A presidência da COP31, sob liderança da Turquia, estabeleceu a meta de elevar a eletrificação global para 35% até 2035, visando acelerar a transição energética e limitar o aquecimento global.
A transição energética global acaba de ganhar um novo marco de ambição. Durante as Reuniões Climáticas das Nações Unidas em Bonn, na Alemanha, a presidência da COP31, atualmente liderada pela Turquia, anunciou o compromisso oficial de ampliar a participação da eletricidade na demanda final de energia dos atuais 20% para 35% até o ano de 2035.

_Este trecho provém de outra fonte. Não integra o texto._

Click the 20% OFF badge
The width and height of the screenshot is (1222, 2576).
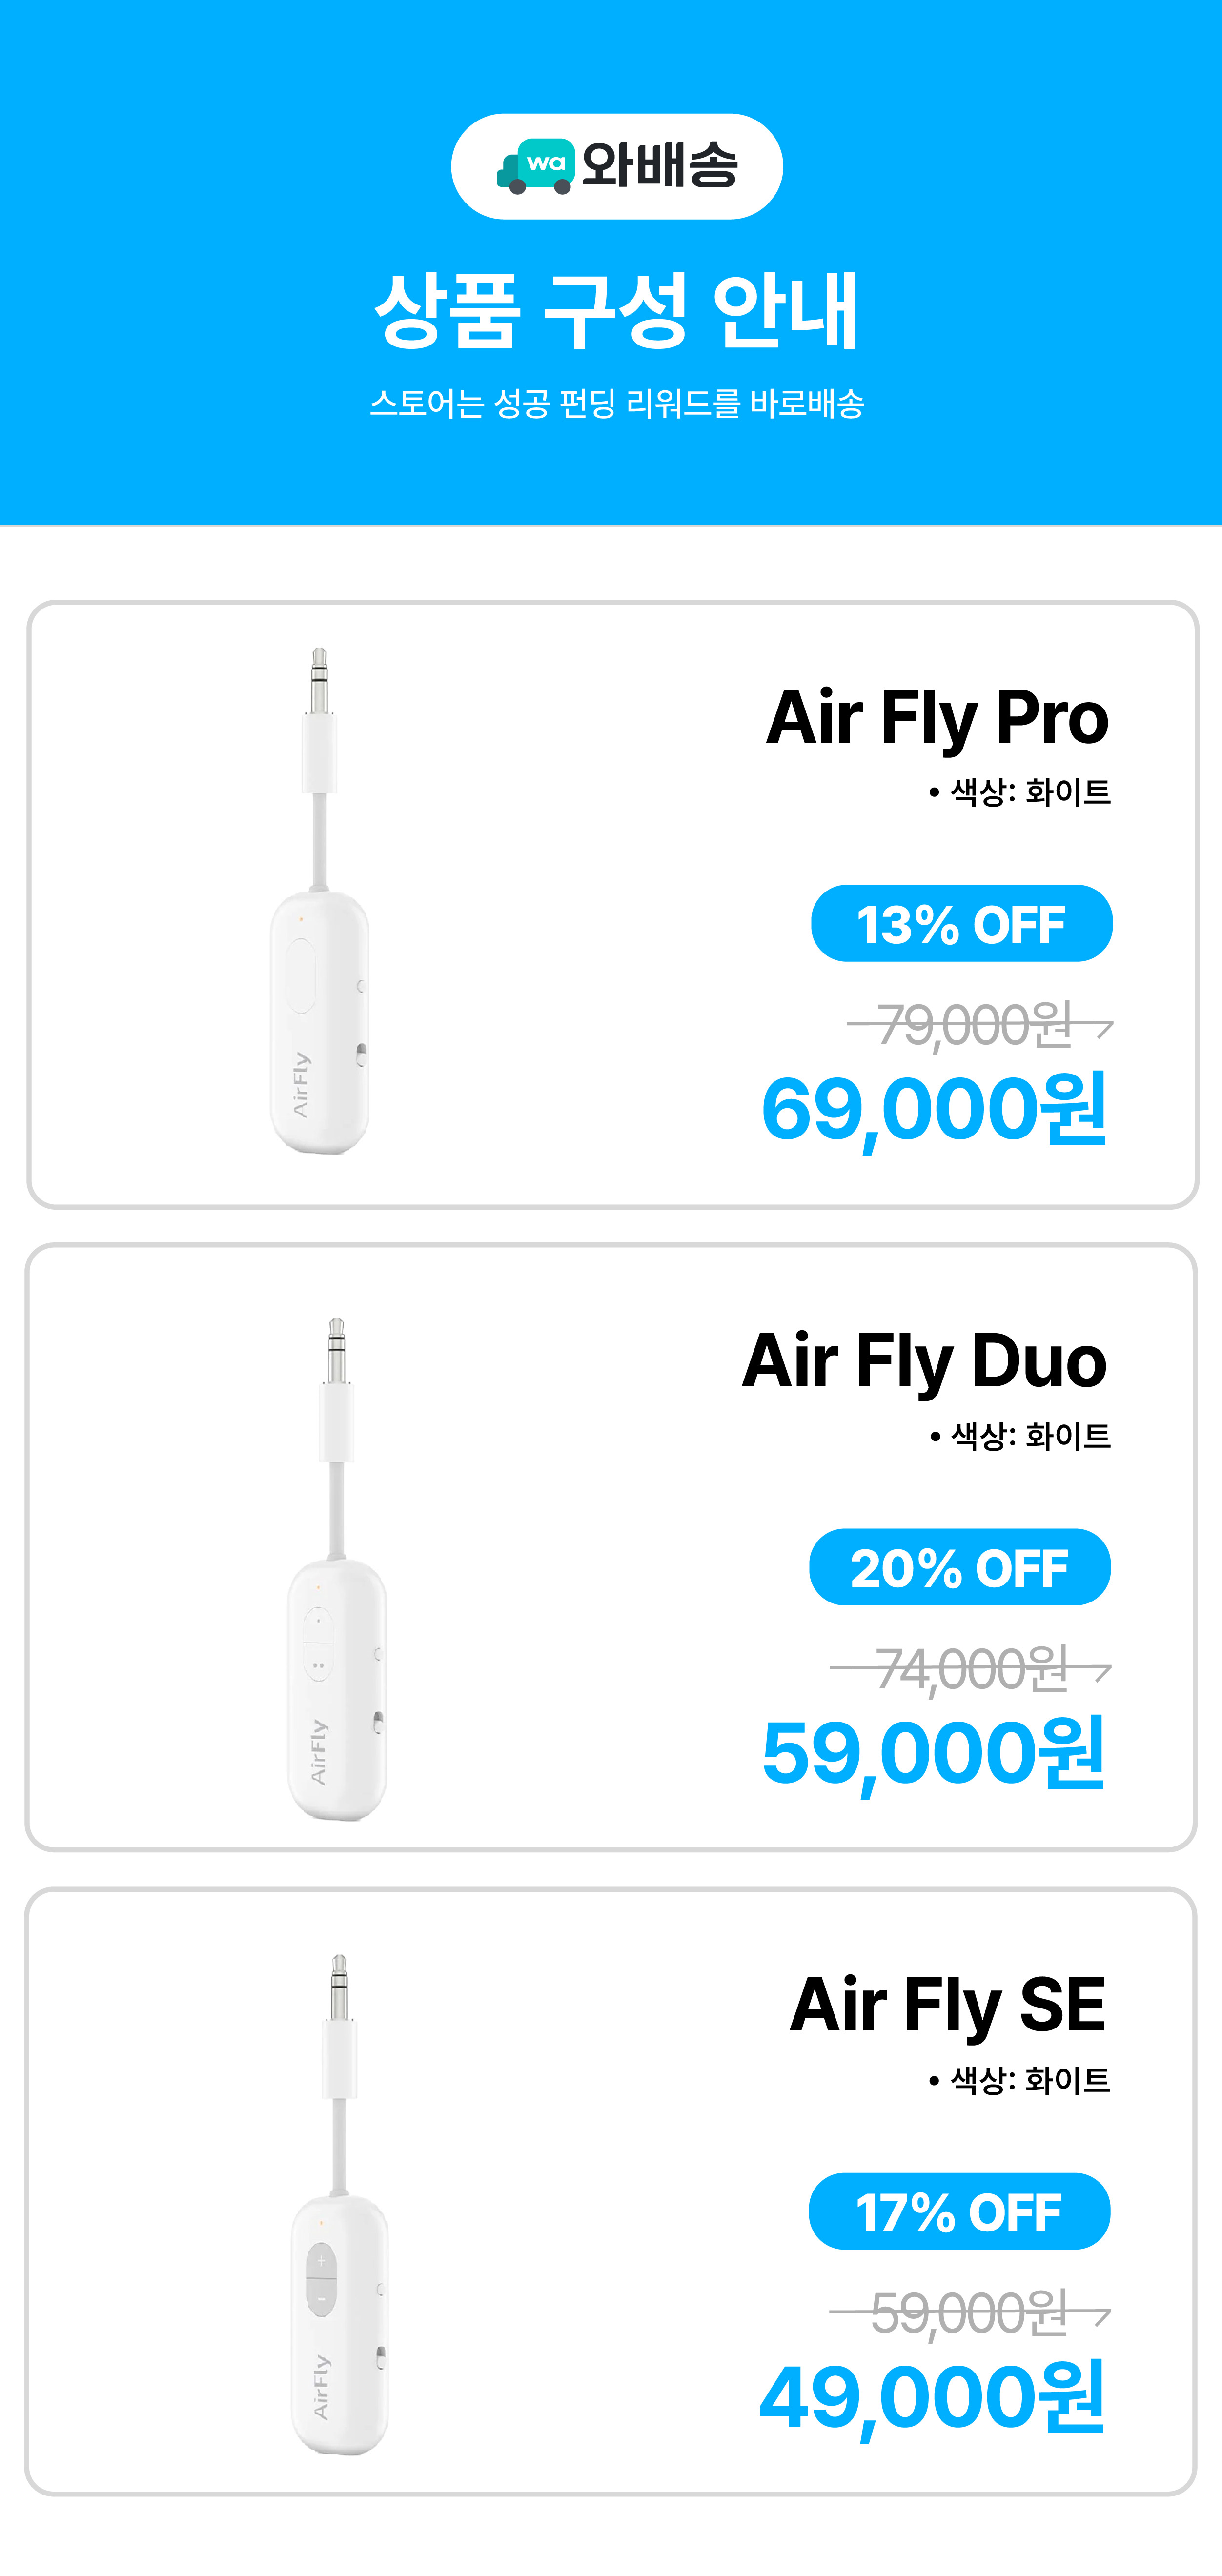point(960,1567)
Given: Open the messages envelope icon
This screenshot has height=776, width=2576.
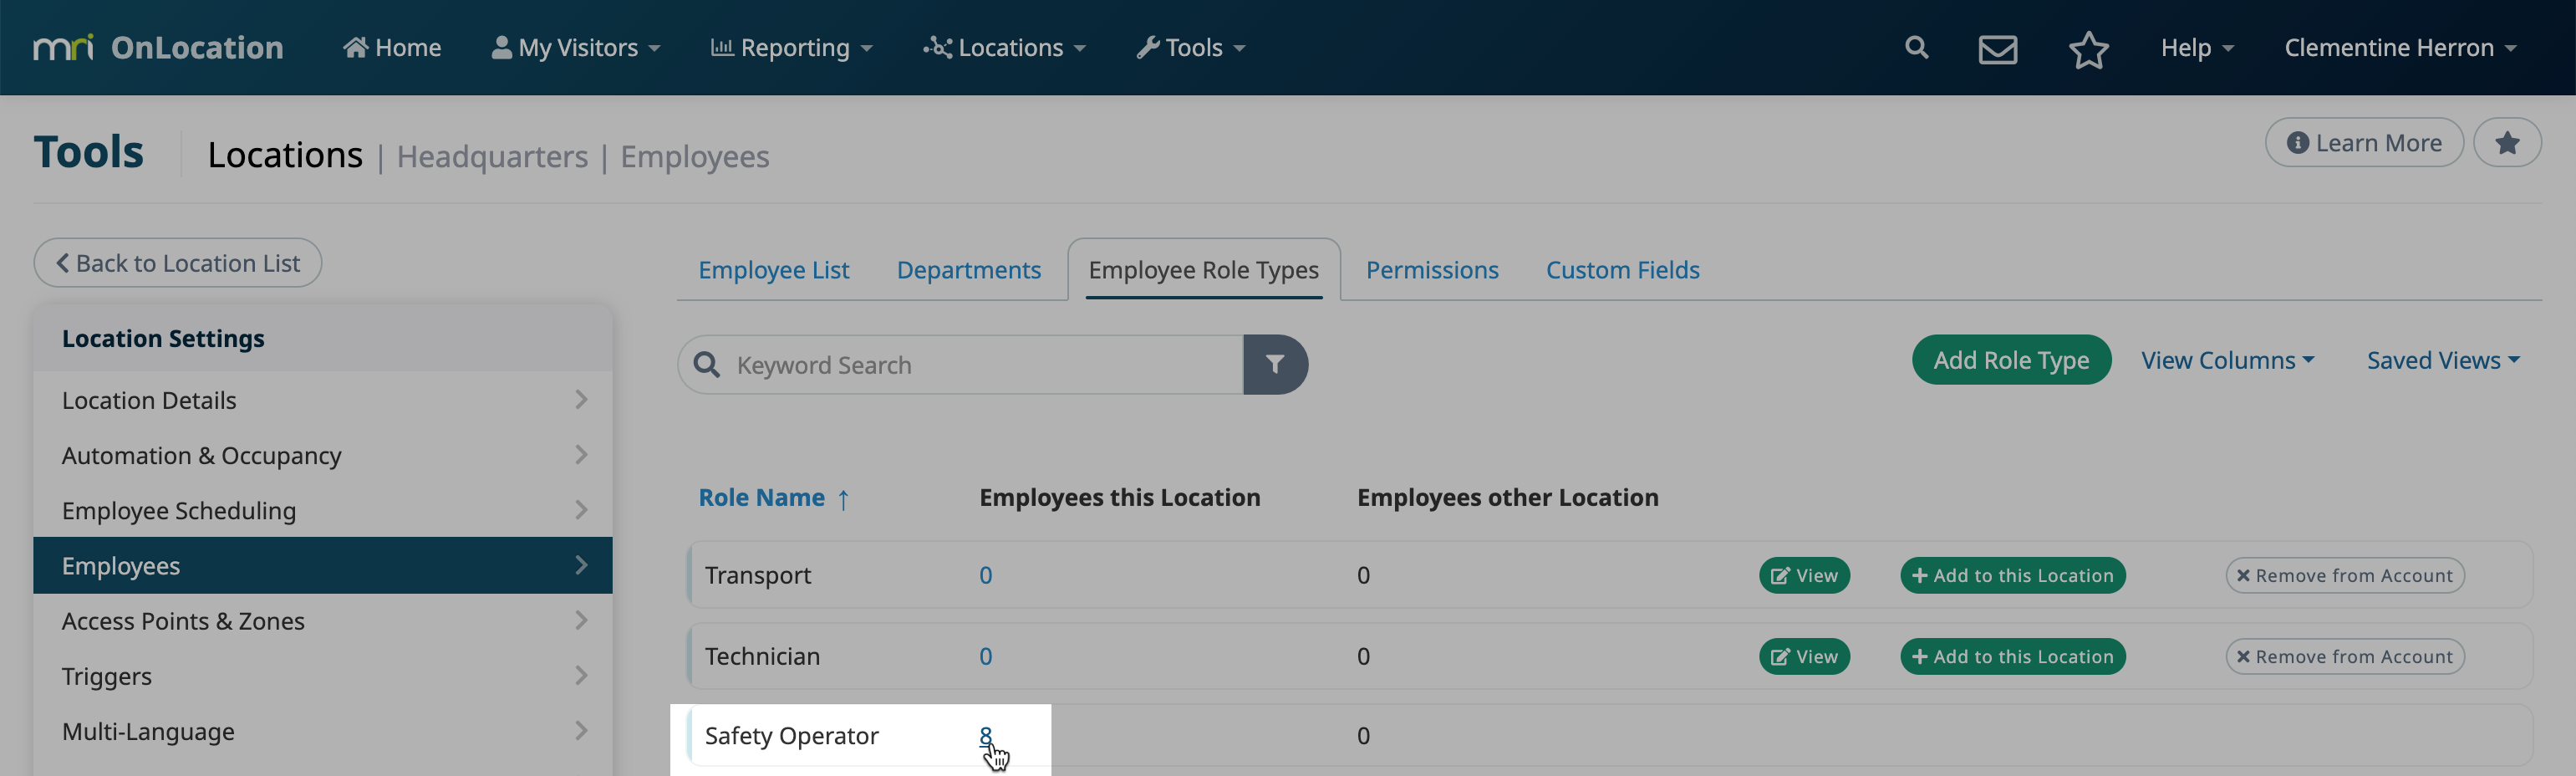Looking at the screenshot, I should (x=1997, y=48).
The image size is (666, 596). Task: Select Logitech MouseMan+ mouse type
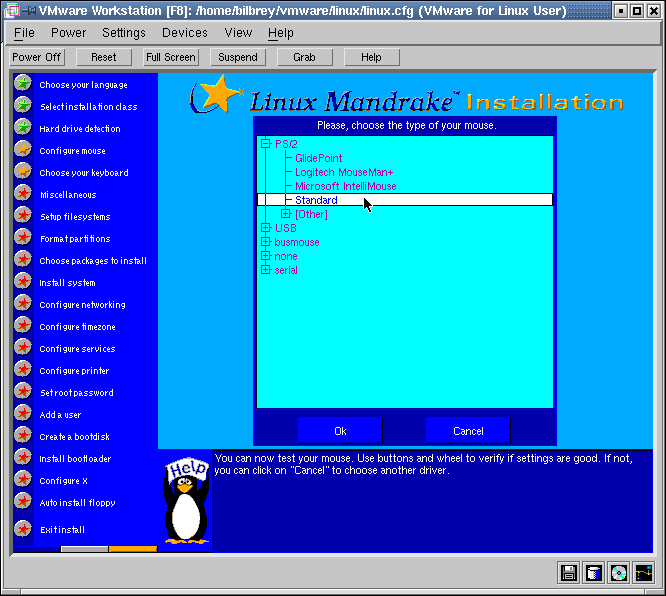click(344, 172)
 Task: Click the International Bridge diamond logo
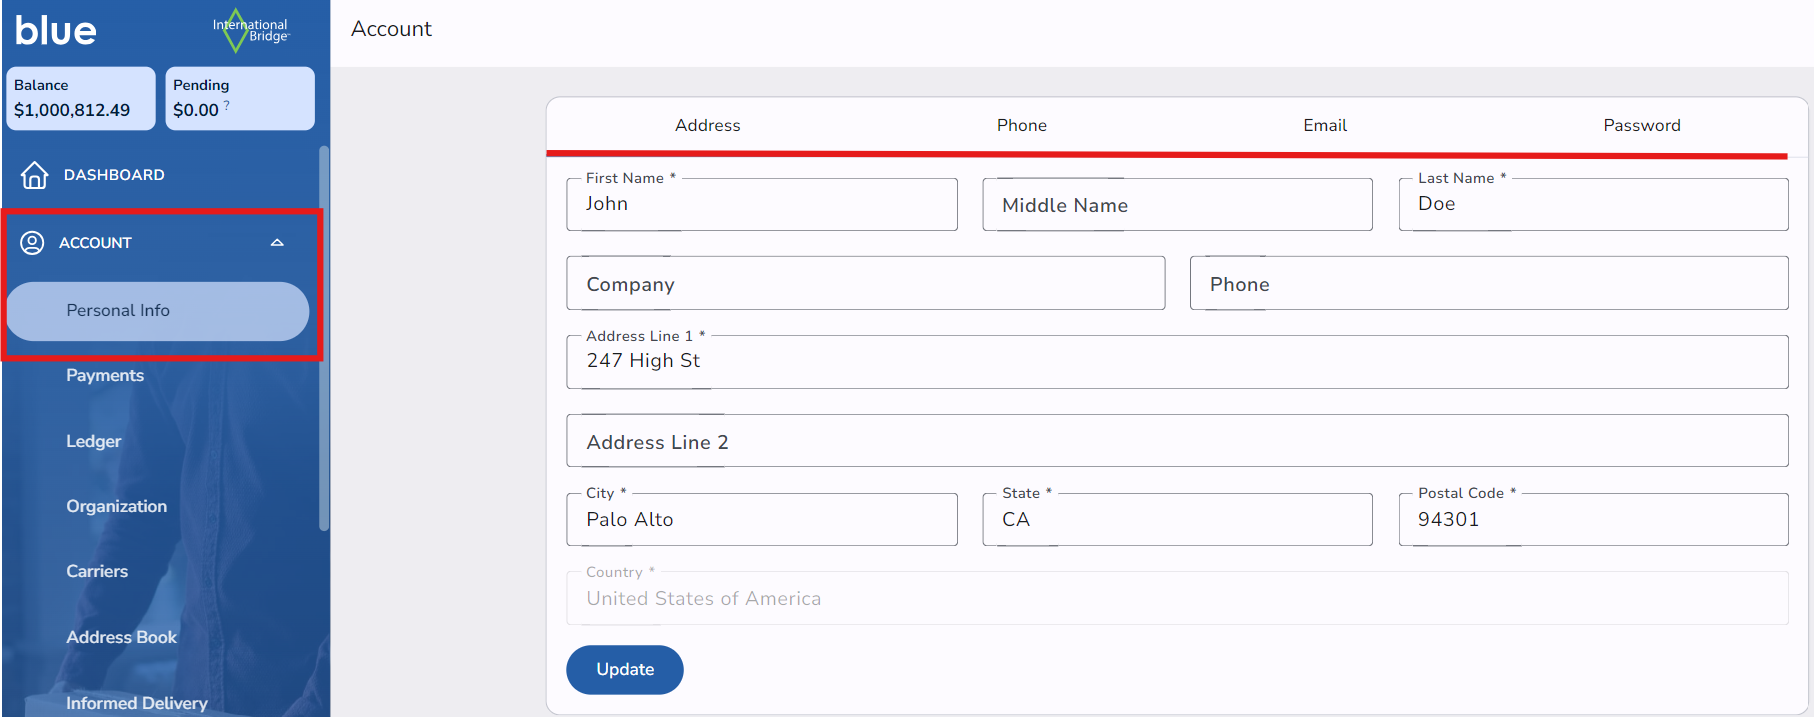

Essa proposta é o pilar central de uma estratégia mais ampla, batizada de meta “35×35”, que busca alinhar o desenvolvimento econômico mundial com os limites estabelecidos pelo Acordo de Paris. O objetivo é manter a trajetória de contenção do aquecimento do planeta em 1,5°C, substituindo fontes fósseis por sistemas mais limpos e eficientes.
A estratégia por trás da meta global
A iniciativa dá continuidade aos esforços iniciados na COP30, realizada no Brasil, consolidando uma agenda de ações climáticas que engloba projetos de governos, empresas e da sociedade civil. O plano não se limita apenas à energia: inclui a meta de reduzir o desperdício global de lixo pela metade e diminuir o consumo energético na construção civil em 25%.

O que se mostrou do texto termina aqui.